A baiana Sanar, plataforma de educação assinada por um terço dos estudantes de medicina do Brasil, é mais uma a enxergar a localização como um diferencial competitivo. “Estar fora da bolha acabou se mostrando uma vantagem, porque não entramos no mercado com uma visão viciada”, afirma o CEO e fundador, Ubiraci Mercês.”Permitiu ainda que fossemos berço de talentos locais”, complementa.

A disposição de investidores de “furar” essa bolha, somada à quebra das barreiras geográficas, tornam a descentralização do mercado de inovação um processo natural, avalia o membro do conselho da Associação Brasileira de Fintechs (ABFintechs) e advogado especialista em tecnologia, João Amaral. “É essencial o interesse de sair um pouco da batalha sangrenta do eixo Sul-Sudeste e buscar oportunidades em outros estados”, defende. Com isso, fundos dedicados a olhar além da Faria Lima começam a surgir, como o Cloud9, que tem ex-membros do SoftBank entre seus fundadores.

Desafios

Dessa maneira, as captações de startups nordestinas acompanharam o boom nacional.Os investimentos saltaram 389% no ano passado ante 2020, passando de menos de US$ 18 milhões para US$ 87 milhões, segundo a plataforma de inteligência de dados Sling Hub. Claro, o número é muito menor que o levantado por startups do Sudeste, que levantaram US$ 8,7 bilhões em 2021.
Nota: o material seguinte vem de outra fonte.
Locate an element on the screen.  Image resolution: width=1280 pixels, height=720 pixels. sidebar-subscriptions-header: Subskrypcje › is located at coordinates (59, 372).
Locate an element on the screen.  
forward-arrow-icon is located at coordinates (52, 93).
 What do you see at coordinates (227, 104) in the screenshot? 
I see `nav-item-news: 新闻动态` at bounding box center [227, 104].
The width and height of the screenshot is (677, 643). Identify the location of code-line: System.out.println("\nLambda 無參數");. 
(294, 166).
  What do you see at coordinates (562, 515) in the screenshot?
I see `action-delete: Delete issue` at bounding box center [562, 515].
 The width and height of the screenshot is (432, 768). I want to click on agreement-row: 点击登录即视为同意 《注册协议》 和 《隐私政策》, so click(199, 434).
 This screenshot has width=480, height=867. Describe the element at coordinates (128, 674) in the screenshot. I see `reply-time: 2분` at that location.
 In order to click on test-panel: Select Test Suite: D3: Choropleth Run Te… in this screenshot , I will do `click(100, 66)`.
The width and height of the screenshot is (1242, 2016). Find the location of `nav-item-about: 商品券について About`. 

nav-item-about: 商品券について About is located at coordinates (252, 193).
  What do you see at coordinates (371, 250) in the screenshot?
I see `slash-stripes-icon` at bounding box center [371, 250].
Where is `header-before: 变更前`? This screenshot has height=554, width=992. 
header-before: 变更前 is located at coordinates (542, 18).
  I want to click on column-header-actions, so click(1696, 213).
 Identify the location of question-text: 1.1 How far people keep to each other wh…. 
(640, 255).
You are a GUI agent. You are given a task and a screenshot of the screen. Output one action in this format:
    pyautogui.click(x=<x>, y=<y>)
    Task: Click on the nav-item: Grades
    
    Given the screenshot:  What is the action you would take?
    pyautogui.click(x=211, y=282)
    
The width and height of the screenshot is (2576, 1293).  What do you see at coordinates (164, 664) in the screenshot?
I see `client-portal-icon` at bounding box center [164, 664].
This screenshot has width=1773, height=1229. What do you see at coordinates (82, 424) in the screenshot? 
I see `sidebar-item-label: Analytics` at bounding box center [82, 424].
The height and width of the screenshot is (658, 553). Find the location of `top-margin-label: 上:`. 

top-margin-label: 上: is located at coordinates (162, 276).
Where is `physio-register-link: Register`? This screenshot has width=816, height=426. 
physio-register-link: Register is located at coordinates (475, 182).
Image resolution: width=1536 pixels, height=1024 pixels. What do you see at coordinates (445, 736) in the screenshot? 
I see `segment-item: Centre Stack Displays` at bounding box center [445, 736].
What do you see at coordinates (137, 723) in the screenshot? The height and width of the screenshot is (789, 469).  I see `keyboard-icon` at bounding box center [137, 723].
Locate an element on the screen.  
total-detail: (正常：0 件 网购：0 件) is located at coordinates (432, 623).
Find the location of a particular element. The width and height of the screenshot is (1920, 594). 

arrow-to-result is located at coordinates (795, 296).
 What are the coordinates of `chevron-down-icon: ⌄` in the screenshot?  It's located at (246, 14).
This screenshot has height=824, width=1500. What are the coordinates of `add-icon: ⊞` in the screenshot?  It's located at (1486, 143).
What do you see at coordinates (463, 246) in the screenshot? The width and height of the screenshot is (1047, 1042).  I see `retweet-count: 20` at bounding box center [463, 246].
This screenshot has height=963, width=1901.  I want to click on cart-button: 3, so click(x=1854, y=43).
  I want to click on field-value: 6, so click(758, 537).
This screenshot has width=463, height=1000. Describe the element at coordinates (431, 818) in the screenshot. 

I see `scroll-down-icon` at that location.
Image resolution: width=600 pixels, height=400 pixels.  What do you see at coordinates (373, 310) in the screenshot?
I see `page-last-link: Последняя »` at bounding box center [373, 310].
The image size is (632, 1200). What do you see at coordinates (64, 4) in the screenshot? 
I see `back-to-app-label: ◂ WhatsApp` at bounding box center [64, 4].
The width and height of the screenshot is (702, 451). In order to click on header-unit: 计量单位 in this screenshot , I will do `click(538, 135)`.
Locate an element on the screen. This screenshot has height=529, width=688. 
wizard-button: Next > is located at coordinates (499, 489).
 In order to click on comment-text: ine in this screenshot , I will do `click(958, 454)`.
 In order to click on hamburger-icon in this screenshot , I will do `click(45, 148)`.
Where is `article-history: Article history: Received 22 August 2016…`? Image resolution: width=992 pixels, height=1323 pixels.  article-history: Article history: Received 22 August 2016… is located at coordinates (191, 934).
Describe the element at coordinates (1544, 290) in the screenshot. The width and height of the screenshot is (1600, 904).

Porém, parte dessa diferença pode ser explicada pelo fato de que existem menos startups no Nordeste. Quase 80% das empresas de tecnologia mapeadas pela Sling Hub estão no Sudeste e no Sul do País, com 58% e 20% de participação, respectivamente. O Nordeste aparece em terceiro lugar, abrigando apenas 7%.

O gestor de portfólio da Vox Capital, Rafael Campos, reconhece que o número de startups nordestinas escolhidas pelos fundos ainda é ainda pequeno em relação ao total. No entanto, acredita que isso pode estar mudando. “As empresas da região têm chegado mais maduras para falar com a gente. Vejo uma evolução nesse ecossistema. É normal ele ser menor, por ser mais recente, mas deve ganhar volume nos próximos anos”, afirma o representante do fundo que tem a Sanar como uma das investidas.

Outro desafio é convencer potenciais clientes da qualidade dos serviços “Nos esforçamos para driblar o ‘conservadorismo’. Os clientes ainda ficam céticos sem a chancela de um grande banco e têm dificuldade em confiar em tecnologias”, observa Allan Victor, diretor de marketing da Mittu, fintech cearense. Atualmente, 13 mil pessoas são remuneradas por meio da plataforma que automatiza o pagamento da folha, movimentando cerca de R$ 170 milhões por ano.

Paulo Fontes, CEO da Konsi, startup baiana que atua no mercado de crédito consignado, diz que o cenário melhorou, mas acredita que a balança continua a pesar contra as startups do Nordeste. “Apesar dos avanços, sinto que ainda existe um privilégio para startups do eixo”, pondera. Depois de saltar de 500 usuários para 7 mil em dois meses, a meta da empresa, que chegou recentemente em São Paulo, é desembarcar em mais sete estados até o fim de 2022.

Dentro da própria região, há diferenças importantes. Pernambuco, por exemplo, conta com o Porto Digital, local de referência para esse mercado no Nordeste. Por lá, estão embarcadas 355 empresas de tecnologia que somaram faturamento próximo de R$ 4 bilhões em 2021, aumento anual de 28%. Por outro lado, Estados como o Piauí têm mercados em embrionários.

Lucas Cruz, fundador e CEO da Cruze, que atua no mercado de energia solar, relata um cenário mais difícil no Piauí. Para ele, encontrar mão de obra capacitada é o principal desafio. “Eu me sinto um peixe fora d’água aqui. Não temos muitas startups”, afirma. “Mas a digitalização tem nos ajudado a driblar o regionalismo”, complementa.